PROBLEM — The output must match the entries below exactly.

(Collection entries)
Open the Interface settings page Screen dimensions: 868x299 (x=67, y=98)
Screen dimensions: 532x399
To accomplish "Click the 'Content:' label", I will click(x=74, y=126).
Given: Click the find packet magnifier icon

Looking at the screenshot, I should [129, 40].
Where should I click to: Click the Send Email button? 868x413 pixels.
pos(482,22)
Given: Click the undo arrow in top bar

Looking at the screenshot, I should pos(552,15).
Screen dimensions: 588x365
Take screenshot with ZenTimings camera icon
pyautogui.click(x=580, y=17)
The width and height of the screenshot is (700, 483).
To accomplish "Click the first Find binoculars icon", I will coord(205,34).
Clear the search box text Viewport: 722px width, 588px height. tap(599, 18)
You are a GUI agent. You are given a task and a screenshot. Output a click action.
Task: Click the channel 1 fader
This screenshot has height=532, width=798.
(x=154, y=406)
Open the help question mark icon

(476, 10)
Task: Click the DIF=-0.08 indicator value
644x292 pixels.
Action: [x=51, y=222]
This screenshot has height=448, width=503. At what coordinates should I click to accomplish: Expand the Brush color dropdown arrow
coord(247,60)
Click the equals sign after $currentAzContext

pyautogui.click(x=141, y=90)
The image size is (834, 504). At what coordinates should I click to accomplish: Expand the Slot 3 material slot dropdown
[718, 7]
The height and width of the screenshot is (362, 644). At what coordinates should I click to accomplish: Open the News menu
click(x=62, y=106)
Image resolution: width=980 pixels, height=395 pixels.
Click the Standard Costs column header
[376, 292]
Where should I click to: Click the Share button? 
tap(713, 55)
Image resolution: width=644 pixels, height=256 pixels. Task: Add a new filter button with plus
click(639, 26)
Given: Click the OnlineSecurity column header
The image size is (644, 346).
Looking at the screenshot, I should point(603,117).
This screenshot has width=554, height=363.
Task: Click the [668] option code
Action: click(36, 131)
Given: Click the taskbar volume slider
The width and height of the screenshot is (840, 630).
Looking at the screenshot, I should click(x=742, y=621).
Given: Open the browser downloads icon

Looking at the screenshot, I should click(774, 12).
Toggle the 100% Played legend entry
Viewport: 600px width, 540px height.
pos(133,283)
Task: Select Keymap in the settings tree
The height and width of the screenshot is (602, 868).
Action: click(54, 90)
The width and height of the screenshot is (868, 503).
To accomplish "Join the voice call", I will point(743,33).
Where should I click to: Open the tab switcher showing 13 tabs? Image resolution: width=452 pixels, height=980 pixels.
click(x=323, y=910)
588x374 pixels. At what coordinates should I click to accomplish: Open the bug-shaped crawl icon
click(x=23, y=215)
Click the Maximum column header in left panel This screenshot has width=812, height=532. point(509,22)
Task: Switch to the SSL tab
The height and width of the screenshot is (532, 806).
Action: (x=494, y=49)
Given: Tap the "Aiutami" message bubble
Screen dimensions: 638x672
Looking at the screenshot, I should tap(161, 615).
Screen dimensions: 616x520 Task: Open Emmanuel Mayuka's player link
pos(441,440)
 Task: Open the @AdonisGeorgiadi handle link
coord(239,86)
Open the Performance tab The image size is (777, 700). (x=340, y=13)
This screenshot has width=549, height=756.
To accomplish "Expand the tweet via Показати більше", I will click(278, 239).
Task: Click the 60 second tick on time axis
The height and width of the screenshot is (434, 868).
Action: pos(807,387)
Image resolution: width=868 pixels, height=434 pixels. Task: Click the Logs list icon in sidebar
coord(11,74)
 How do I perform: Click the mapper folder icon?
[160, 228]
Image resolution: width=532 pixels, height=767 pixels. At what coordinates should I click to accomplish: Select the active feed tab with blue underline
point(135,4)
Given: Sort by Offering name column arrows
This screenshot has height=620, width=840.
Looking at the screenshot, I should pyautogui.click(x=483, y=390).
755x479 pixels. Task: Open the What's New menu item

ANSWER TO THE EXERCISE —
Open the Interface settings page Screen dimensions: 868x299 (x=67, y=98)
Screen dimensions: 532x399
To accomplish "Click the 'Content:' label", I will click(x=74, y=126).
Given: Click the find packet magnifier icon

Looking at the screenshot, I should [129, 40].
Where should I click to: Click the Send Email button? 868x413 pixels.
pos(482,22)
Given: Click the undo arrow in top bar

Looking at the screenshot, I should pos(552,15).
Screen dimensions: 588x365
Take screenshot with ZenTimings camera icon
pyautogui.click(x=580, y=17)
The width and height of the screenshot is (700, 483).
To accomplish "Click the first Find binoculars icon", I will coord(205,34).
Clear the search box text Viewport: 722px width, 588px height. tap(599, 18)
You are a GUI agent. You are given a task and a screenshot. Output a click action.
Task: Click the channel 1 fader
This screenshot has height=532, width=798.
(x=154, y=406)
Open the help question mark icon

(476, 10)
Task: Click the DIF=-0.08 indicator value
644x292 pixels.
Action: [x=51, y=222]
This screenshot has height=448, width=503. At what coordinates should I click to accomplish: Expand the Brush color dropdown arrow
coord(247,60)
Click the equals sign after $currentAzContext

pyautogui.click(x=141, y=90)
The image size is (834, 504). At what coordinates should I click to accomplish: Expand the Slot 3 material slot dropdown
[718, 7]
The height and width of the screenshot is (362, 644). At what coordinates should I click to accomplish: Open the News menu
click(x=62, y=106)
Image resolution: width=980 pixels, height=395 pixels.
Click the Standard Costs column header
[376, 292]
Where should I click to: Click the Share button? 
tap(713, 55)
Image resolution: width=644 pixels, height=256 pixels. Task: Add a new filter button with plus
click(639, 26)
Given: Click the OnlineSecurity column header
The image size is (644, 346).
Looking at the screenshot, I should point(603,117).
This screenshot has width=554, height=363.
Task: Click the [668] option code
Action: click(36, 131)
Given: Click the taskbar volume slider
The width and height of the screenshot is (840, 630).
Looking at the screenshot, I should click(x=742, y=621).
Given: Open the browser downloads icon

Looking at the screenshot, I should click(774, 12).
Toggle the 100% Played legend entry
Viewport: 600px width, 540px height.
pos(133,283)
Task: Select Keymap in the settings tree
The height and width of the screenshot is (602, 868).
Action: click(54, 90)
The width and height of the screenshot is (868, 503).
To accomplish "Join the voice call", I will point(743,33).
Where should I click to: Open the tab switcher showing 13 tabs? Image resolution: width=452 pixels, height=980 pixels.
click(x=323, y=910)
588x374 pixels. At what coordinates should I click to accomplish: Open the bug-shaped crawl icon
click(x=23, y=215)
Click the Maximum column header in left panel This screenshot has width=812, height=532. point(509,22)
Task: Switch to the SSL tab
The height and width of the screenshot is (532, 806).
Action: (x=494, y=49)
Given: Tap the "Aiutami" message bubble
Screen dimensions: 638x672
Looking at the screenshot, I should tap(161, 615).
Screen dimensions: 616x520 Task: Open Emmanuel Mayuka's player link
pos(441,440)
 Task: Open the @AdonisGeorgiadi handle link
coord(239,86)
Open the Performance tab The image size is (777, 700). (x=340, y=13)
This screenshot has width=549, height=756.
To accomplish "Expand the tweet via Показати більше", I will click(278, 239).
Task: Click the 60 second tick on time axis
The height and width of the screenshot is (434, 868).
Action: pos(807,387)
Image resolution: width=868 pixels, height=434 pixels. Task: Click the Logs list icon in sidebar
coord(11,74)
 How do I perform: Click the mapper folder icon?
[160, 228]
Image resolution: width=532 pixels, height=767 pixels. At what coordinates should I click to accomplish: Select the active feed tab with blue underline
point(135,4)
Given: Sort by Offering name column arrows
This screenshot has height=620, width=840.
Looking at the screenshot, I should pyautogui.click(x=483, y=390).
755x479 pixels. Task: Open the What's New menu item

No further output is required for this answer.